Still, they were better than that awful New Year's Eve fireside that the Mormons televised from the conference center. They had to literally coerce and round-up bodies to fill that place. It ended up being mostly parents in there.
I don't know about the men, but Mormon women can't let up for a second. When they are sitting down, they have to be working on a craft project, or sewing, or reading the Ensign or the scriptures. They brag about how "productive" they are. They multitask. Anything their children are doing, must be turned to a "teaching opportunity" or an "object lesson."
Mormon philosophy is so opposed to the Eastern philosophies, that believe one should live "in the moment." There is great joy and satisfaction in focusing only on one thing (even if it is your own navel), and being fully in the present. Most problems and worries come from the past or the future.

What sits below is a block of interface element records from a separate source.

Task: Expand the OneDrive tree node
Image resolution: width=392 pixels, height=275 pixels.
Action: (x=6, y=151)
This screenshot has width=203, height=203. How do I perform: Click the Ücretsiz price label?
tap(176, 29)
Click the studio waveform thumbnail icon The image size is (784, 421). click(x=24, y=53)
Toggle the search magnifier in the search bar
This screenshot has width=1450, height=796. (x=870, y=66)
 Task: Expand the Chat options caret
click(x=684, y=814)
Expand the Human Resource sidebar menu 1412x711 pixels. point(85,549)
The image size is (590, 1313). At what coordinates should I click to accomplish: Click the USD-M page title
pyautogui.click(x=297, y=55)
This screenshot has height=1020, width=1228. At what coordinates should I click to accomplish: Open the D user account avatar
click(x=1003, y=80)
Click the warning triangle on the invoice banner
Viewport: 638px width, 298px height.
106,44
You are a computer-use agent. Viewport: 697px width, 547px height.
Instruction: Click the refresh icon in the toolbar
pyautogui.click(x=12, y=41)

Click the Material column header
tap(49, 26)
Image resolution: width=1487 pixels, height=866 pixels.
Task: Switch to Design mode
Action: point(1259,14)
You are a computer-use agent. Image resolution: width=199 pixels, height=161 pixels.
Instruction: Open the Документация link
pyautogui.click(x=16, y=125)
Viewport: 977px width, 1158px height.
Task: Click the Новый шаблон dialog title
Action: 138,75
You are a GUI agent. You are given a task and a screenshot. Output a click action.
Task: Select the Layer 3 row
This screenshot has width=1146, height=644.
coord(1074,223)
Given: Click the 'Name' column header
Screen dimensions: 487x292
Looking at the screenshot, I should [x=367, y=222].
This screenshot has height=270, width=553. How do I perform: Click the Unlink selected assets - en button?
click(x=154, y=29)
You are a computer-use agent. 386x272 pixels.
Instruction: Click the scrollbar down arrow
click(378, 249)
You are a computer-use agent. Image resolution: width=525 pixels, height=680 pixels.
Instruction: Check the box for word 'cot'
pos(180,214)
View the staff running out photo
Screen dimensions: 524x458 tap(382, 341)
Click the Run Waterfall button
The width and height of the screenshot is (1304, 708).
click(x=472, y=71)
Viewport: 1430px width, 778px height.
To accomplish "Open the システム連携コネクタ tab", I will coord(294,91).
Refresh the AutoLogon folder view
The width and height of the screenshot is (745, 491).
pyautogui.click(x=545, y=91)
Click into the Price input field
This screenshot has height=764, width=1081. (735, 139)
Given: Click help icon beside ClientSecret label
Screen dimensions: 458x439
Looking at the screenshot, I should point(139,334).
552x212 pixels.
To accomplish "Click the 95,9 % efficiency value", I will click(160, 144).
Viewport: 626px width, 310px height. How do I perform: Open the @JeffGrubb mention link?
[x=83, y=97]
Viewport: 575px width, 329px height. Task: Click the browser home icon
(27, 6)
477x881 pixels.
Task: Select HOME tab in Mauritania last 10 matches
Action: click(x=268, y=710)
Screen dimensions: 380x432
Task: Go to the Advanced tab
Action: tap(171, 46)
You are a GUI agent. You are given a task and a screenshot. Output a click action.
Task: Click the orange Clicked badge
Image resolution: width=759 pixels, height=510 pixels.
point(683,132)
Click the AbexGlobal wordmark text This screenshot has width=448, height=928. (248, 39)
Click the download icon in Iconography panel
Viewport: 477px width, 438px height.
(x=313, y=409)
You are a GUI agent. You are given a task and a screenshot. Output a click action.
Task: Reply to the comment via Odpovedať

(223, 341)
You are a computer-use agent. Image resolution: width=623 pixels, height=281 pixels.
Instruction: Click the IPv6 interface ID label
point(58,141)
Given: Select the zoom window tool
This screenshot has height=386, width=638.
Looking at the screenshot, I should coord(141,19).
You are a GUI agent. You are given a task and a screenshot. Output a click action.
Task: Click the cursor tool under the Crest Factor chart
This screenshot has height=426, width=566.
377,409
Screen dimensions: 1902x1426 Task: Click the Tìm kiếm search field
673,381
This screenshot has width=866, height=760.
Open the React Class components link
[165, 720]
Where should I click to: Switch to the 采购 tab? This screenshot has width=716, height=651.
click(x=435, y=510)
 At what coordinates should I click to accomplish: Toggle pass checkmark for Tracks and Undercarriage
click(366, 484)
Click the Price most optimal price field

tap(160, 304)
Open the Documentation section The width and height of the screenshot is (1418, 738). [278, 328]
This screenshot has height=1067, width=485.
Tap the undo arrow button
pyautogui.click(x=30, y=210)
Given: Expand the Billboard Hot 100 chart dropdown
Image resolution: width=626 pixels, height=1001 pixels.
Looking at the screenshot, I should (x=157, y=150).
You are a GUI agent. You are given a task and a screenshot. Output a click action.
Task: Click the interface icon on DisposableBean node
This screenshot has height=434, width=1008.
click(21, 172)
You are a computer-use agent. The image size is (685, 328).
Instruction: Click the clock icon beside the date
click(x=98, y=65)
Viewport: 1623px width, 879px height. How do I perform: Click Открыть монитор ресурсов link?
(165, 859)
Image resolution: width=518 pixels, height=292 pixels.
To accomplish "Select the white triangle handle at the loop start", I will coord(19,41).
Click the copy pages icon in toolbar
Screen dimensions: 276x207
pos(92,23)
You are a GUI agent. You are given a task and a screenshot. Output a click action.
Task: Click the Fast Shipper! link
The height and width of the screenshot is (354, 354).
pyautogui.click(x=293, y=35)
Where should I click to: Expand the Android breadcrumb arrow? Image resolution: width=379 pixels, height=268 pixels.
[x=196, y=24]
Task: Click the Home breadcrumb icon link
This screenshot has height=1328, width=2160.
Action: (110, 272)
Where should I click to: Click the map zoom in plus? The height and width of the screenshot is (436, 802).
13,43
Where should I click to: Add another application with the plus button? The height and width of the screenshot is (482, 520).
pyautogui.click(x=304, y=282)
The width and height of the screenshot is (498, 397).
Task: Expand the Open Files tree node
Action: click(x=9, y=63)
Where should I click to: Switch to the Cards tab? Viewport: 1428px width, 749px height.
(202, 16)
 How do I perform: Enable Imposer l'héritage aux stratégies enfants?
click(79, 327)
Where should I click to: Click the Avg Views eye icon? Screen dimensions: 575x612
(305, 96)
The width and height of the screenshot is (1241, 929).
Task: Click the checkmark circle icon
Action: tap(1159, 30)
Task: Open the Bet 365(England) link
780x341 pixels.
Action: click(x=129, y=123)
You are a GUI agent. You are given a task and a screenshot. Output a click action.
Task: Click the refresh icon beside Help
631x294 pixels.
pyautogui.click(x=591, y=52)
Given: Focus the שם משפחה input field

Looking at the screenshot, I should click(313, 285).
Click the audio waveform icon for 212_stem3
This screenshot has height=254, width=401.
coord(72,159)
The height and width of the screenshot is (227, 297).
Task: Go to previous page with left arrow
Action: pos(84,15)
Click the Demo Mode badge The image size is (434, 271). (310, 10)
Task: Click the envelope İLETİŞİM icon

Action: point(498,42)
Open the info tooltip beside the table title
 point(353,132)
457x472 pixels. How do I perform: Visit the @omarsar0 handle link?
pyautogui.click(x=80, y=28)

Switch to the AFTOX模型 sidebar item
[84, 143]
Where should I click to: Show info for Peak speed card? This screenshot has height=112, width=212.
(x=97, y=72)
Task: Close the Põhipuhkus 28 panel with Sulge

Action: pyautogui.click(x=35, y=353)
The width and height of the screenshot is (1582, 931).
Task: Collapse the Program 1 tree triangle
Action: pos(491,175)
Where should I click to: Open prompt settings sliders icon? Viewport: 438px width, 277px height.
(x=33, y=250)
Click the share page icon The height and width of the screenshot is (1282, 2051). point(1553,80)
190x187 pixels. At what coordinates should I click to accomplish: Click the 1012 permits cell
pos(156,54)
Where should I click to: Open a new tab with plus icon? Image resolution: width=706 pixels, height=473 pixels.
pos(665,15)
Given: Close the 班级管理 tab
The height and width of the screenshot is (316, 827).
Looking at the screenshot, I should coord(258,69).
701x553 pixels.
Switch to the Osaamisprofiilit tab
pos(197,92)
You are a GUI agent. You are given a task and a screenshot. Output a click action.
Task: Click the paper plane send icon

Even in sacrament meetings, I remember Mormons using their planners and blackberries, before the days of the i-phone. They were making to-do lists, and planning their busy make-work meetings, and carpools for the kids to all the Mormon activities. Yes--none of the activities were ever fun--not for the planners or for the participants.
I love the example of the group cleaning the field. They weren't supposed to have fun--and to do so was being disobedient. When my brother was at BYU, they banned all the fraternity and sorority social clubs, because all they did was have fun, and that was against Mormon standards. Dreary ward "MIA", run by the priesthood, was supposed to take the place of the social clubs. Or else, students could organize "service groups", if they did work for the school or community during the meetings and activities.
Growing up in a Mormon GA family, we were not allowed to laugh at the dinner table. If we did, we were sent up to our room, to go to bed, without any dinner. My brothers would deliberately make me laugh, and not eating dinner gave me stomach aches during the night, causing distress and lack of sleep. I was a very skinny child. Just for laughing!
It's a joyless cult--it comes across in their hymns.